• **WHAT NEEDS TO BE DONE**
How many lines in the entries below contain the string "computer"? Reply with the number only.
══ EXCERPTED DATA ══
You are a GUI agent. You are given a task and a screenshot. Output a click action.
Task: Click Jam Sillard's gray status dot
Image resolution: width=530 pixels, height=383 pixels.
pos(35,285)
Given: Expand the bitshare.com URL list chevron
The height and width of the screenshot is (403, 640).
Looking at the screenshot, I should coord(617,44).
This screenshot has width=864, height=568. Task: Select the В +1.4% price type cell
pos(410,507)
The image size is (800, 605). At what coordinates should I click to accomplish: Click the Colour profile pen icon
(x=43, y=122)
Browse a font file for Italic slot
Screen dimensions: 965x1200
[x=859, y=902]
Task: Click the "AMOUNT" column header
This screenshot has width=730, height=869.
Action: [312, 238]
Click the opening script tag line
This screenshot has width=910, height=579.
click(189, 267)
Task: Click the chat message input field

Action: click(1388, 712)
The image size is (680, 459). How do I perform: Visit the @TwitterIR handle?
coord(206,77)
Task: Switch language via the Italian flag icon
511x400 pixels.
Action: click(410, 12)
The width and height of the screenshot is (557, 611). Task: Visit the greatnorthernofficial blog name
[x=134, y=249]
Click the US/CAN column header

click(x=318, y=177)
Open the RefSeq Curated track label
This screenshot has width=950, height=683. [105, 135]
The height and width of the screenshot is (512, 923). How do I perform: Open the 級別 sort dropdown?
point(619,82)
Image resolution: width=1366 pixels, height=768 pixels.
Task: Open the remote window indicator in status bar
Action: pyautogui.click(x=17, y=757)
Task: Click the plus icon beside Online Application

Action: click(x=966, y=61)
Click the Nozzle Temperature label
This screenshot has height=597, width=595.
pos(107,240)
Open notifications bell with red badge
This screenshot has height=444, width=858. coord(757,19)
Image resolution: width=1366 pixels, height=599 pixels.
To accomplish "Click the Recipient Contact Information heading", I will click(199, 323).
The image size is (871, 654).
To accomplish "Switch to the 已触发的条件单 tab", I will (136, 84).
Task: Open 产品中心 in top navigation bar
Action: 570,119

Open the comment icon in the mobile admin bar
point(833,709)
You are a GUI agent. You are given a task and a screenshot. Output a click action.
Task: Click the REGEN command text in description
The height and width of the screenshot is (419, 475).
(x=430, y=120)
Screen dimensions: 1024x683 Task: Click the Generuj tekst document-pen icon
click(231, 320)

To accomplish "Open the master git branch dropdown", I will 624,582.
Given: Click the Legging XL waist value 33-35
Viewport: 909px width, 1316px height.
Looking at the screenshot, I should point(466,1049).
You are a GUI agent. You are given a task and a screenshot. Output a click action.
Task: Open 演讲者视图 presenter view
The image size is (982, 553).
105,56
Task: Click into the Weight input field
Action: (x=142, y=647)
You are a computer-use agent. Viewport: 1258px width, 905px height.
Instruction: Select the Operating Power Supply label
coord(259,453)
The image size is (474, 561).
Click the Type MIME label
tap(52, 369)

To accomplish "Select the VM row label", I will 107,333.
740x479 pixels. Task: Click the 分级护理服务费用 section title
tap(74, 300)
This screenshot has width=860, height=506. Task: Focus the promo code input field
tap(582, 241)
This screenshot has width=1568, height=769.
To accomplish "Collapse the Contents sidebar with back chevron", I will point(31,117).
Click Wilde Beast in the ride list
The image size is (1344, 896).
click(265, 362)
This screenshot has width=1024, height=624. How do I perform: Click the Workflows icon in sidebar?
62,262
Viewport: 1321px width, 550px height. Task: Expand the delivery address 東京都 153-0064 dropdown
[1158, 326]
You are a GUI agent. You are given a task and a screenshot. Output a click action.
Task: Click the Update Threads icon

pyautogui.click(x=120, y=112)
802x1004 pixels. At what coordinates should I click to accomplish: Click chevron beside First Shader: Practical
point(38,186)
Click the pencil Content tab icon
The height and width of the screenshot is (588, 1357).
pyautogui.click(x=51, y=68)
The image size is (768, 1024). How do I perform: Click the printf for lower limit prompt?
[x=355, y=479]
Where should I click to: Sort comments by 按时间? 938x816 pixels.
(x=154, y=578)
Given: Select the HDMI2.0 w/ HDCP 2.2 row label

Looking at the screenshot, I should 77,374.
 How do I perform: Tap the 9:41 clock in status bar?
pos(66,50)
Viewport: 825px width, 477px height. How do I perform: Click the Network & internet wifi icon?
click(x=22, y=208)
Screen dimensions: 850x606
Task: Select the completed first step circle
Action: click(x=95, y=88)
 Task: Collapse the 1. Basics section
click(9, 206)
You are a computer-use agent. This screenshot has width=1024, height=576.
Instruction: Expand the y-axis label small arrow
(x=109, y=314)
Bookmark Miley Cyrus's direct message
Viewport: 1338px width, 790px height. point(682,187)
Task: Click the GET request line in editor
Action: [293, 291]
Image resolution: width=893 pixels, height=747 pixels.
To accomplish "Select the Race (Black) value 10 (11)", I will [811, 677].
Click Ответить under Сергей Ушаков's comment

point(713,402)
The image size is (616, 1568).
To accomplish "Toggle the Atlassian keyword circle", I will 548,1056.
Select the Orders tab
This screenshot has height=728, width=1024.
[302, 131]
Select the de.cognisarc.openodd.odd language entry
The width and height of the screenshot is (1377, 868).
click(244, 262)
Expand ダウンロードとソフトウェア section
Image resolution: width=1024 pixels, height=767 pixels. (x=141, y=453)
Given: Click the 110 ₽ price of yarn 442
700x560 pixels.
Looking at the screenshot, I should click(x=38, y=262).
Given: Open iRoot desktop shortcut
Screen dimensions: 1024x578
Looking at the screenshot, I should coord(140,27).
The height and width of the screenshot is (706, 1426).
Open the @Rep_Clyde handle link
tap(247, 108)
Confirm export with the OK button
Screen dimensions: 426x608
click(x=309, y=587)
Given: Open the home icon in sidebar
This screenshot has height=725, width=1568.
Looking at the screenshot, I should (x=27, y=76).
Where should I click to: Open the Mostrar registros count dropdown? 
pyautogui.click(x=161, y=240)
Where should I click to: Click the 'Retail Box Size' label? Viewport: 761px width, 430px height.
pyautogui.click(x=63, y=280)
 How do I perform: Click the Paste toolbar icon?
═══
• **FINISHED TASK**
2